*** Opening SOURCE EXTRACT ***

Lance Armstrong serves as a larger-than-life reminder that hubris -- whether of a leader, or an enterprise -- is one of the surest and most insidious self-destruct mechanisms in the arsenal. An overactive ego, an obsession to win at all costs, and/or a lack of appropriate humilty are deadly. When the hubris cycle ends, we see what showed up in Armstrong's "confession without explanation" Thursday -- the clacking skeleton of glory gone wrong.
Hubris (source: dictionary.com): ˈhjuːbrɪs — n
2. (in Greek tragedy) an excess of ambition, pride, etc, ultimately causing the transgressor's ruinWhile Mr. Armstrong is an extreme example, joining the likes of Bernie Medoff and Hosne Mubarek, garden-variety hubris infects many successful executives and organizations.
Whether arrogance, deceitfulness, inflated ego -- hubris is a "wrong" relationship with power and/or success.It can manifest in many ways, including:
- Being a bully, belligerent or self-important
- Wielding power in an overbearing way, harmful to self or others
- Being entitled
- Not asking others for help
- Not admitting a problem
- Not able to learn from mistakes
- Not taking responsibility
- Sacrificing values and/or ethics for the ultimate "win"

*** Closing SOURCE EXTRACT ***
*** Opening DATA BELOW ***

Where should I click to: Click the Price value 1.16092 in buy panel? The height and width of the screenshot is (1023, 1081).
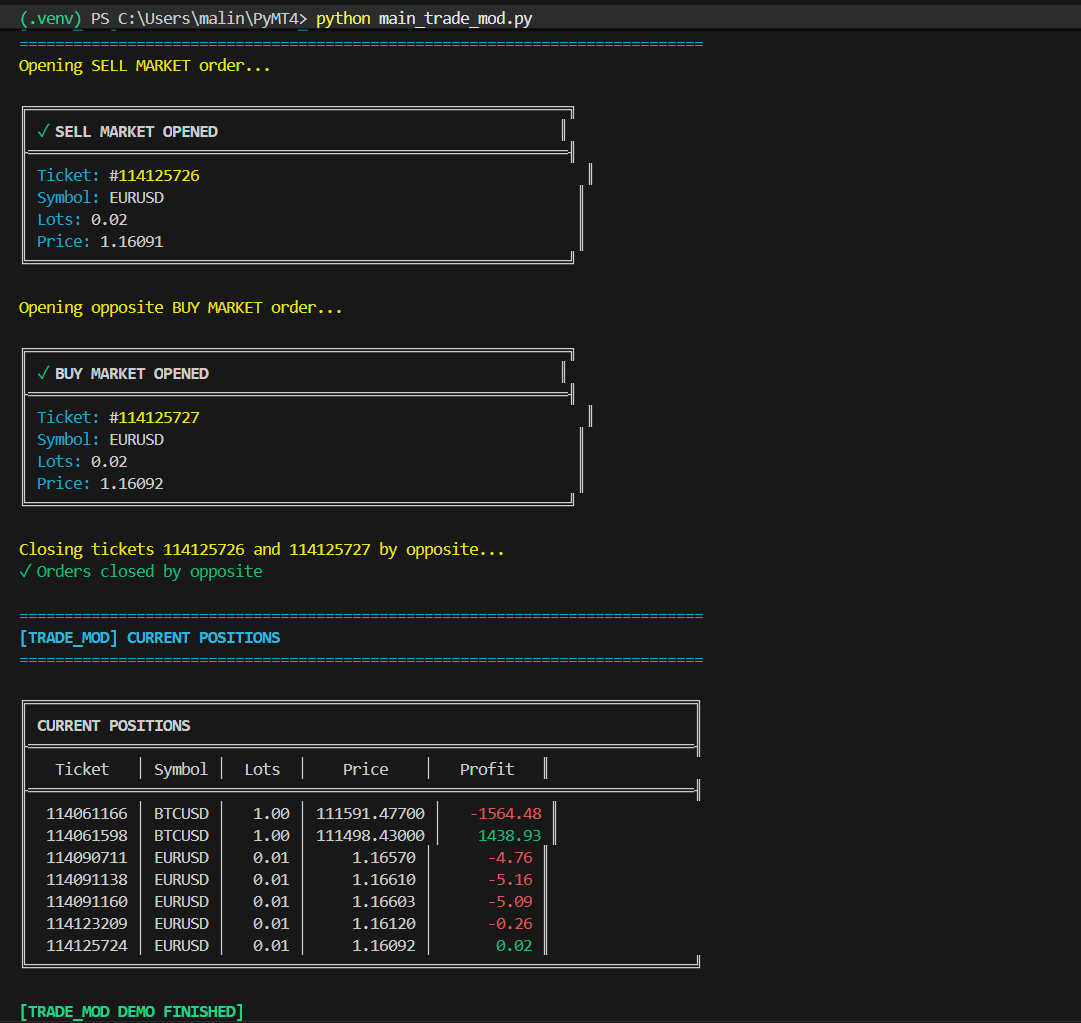click(131, 483)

*** Closing DATA BELOW ***

§ REQUIRED WORK:
1. Reproduce word for word the part of the passage on hubris starting at "Lance Armstrong serves" and ending at "glory gone wrong.".
2. List every way the passage on hubris says hubris can manifest.
The listing is separate material and has no connection to the passage on hubris.

§ ANSWERS TO THE TASKS:
1.
Lance Armstrong serves as a larger-than-life reminder that hubris -- whether of a leader, or an enterprise -- is one of the surest and most insidious self-destruct mechanisms in the arsenal. An overactive ego, an obsession to win at all costs, and/or a lack of appropriate humilty are deadly. When the hubris cycle ends, we see what showed up in Armstrong's "confession without explanation" Thursday -- the clacking skeleton of glory gone wrong.

2.
- Being a bully, belligerent or self-important
- Wielding power in an overbearing way, harmful to self or others
- Being entitled
- Not asking others for help
- Not admitting a problem
- Not able to learn from mistakes
- Not taking responsibility
- Sacrificing values and/or ethics for the ultimate "win"